The Effect of Retrospective Sampling on Estimates of Prediction Error for Multifactor Dimensionality Reduction


Corresponding author: Alison A. Motsinger-Reif, Ph.D., Bioinformatics Research Center, Department of Statistics, 1 Lampe Dr., North Carolina State University, Raleigh NC, 27695-7566, USA. Tel: 919-515-3574; Fax: 919-515-7315; E-mail:


The standard in genetic association studies of complex diseases is replication and validation of positive results, with an emphasis on assessing the predictive value of associations. In response to this need, a number of analytical approaches have been developed to identify predictive models that account for complex genetic etiologies.
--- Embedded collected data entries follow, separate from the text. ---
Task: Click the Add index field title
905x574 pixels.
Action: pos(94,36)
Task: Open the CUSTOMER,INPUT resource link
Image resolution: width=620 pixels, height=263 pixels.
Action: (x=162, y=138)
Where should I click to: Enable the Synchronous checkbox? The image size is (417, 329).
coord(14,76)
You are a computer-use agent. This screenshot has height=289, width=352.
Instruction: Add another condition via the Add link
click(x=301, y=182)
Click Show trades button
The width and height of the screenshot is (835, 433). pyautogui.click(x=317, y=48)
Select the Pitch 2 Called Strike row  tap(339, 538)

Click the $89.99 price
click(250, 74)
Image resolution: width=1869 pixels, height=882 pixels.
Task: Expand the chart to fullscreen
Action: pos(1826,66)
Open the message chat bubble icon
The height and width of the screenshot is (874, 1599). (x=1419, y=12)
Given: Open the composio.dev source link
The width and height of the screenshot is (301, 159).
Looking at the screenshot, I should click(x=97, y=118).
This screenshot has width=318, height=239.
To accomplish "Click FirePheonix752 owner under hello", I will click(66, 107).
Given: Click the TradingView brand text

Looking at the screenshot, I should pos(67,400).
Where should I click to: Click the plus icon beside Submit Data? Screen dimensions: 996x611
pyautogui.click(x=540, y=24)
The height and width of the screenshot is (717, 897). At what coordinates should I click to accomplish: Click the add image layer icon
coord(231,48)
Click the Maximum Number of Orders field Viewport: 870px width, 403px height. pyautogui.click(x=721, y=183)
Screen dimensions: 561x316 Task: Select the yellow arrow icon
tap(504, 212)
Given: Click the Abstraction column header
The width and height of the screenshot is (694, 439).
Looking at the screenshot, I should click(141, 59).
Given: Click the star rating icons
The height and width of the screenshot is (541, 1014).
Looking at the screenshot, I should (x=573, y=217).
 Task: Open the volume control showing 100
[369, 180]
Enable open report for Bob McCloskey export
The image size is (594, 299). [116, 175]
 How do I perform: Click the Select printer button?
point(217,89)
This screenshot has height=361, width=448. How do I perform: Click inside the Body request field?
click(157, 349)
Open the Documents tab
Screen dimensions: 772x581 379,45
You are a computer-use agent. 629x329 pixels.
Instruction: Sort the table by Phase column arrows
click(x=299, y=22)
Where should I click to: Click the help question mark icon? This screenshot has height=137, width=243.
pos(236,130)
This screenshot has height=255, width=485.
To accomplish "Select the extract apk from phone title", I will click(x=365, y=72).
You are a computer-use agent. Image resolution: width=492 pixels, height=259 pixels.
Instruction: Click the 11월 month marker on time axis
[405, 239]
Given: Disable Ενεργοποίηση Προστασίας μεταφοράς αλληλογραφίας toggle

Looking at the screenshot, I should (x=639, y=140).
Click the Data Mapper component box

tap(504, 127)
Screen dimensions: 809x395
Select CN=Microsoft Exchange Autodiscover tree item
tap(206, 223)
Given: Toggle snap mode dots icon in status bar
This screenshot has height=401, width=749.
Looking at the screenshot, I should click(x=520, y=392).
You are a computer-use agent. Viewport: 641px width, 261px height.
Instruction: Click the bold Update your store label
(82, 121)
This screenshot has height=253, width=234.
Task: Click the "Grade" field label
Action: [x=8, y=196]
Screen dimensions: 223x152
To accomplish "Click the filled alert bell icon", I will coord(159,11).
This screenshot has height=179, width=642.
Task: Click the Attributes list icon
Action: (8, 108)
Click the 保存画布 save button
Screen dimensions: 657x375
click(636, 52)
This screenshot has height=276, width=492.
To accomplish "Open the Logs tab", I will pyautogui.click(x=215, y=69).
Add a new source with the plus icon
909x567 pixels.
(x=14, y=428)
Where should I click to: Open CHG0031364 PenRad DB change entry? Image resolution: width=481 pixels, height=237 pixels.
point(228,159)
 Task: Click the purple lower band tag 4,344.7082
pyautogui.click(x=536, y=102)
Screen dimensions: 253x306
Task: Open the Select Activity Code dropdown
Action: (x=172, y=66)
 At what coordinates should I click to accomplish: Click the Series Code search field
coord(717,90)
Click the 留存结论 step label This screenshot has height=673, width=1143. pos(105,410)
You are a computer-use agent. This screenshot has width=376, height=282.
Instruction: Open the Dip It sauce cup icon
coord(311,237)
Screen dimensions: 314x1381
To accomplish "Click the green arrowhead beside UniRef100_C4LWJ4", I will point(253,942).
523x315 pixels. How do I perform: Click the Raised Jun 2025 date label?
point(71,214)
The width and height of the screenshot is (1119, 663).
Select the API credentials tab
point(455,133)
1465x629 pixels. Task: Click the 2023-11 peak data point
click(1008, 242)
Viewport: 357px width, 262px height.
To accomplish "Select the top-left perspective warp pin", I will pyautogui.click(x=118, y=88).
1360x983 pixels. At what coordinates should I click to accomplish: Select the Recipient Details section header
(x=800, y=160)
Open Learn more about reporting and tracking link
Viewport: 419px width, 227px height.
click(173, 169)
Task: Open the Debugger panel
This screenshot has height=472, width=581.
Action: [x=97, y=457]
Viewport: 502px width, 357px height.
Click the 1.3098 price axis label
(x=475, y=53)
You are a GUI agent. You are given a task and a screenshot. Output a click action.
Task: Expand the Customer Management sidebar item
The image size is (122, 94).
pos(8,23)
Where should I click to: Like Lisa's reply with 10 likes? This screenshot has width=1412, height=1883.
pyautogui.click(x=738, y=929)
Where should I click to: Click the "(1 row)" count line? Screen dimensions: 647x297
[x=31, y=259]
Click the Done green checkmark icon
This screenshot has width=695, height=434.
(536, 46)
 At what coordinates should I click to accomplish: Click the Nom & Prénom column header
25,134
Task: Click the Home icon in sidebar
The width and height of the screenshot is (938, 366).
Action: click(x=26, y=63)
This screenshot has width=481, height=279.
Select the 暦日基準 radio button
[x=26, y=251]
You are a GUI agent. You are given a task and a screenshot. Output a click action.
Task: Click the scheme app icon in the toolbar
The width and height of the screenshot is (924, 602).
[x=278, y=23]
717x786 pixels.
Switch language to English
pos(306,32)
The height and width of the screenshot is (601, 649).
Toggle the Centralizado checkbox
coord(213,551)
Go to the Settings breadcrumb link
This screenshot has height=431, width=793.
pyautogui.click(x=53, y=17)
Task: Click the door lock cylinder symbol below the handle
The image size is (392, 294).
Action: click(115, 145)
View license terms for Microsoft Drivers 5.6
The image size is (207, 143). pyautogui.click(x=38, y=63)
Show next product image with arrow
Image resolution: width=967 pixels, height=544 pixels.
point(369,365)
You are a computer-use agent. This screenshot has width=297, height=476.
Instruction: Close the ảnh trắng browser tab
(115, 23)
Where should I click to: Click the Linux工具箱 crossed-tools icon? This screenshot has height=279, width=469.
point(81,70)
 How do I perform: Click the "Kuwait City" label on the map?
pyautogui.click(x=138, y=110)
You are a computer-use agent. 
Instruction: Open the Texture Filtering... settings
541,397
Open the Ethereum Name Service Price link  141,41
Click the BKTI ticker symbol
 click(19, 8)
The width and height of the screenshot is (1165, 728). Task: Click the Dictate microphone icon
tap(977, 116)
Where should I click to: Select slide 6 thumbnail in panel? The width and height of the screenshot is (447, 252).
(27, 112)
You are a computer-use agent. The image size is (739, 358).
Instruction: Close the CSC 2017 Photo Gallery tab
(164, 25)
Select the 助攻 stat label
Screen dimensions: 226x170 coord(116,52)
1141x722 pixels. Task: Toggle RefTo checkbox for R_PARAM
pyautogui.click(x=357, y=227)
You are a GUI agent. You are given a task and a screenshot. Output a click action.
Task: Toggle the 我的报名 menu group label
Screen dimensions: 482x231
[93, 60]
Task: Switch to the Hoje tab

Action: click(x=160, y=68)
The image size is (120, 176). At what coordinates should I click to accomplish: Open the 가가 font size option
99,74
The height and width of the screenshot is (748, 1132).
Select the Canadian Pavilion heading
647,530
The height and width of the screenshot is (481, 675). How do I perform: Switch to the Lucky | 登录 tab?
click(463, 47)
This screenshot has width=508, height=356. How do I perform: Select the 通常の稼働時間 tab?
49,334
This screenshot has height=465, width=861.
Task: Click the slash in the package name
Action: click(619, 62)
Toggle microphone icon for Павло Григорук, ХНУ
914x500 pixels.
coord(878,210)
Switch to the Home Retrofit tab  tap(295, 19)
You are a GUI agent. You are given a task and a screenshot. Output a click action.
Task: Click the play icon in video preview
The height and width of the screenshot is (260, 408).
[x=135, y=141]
Multifactor Dimensionality Reduction (MDR) is a commonly used, highly successful method designed to evaluate potential gene-gene interactions. MDR relies on classification error in a cross-validation framework to rank and evaluate potentially predictive models. Previous work has demonstrated the high power of MDR, but has not considered the accuracy and variance of the MDR prediction error estimate. Currently, we evaluate the bias and variance of the MDR error estimate as both a retrospective and prospective estimator and show that MDR can both underestimate and overestimate error. We argue that a prospective error estimate is necessary if MDR models are used for prediction, and propose a bootstrap resampling estimate, integrating population prevalence, to accurately estimate prospective error. We demonstrate that this bootstrap estimate is preferable for prediction to the error estimate currently produced by MDR. While demonstrated with MDR, the proposed estimation is applicable to all data-mining methods that use similar estimates.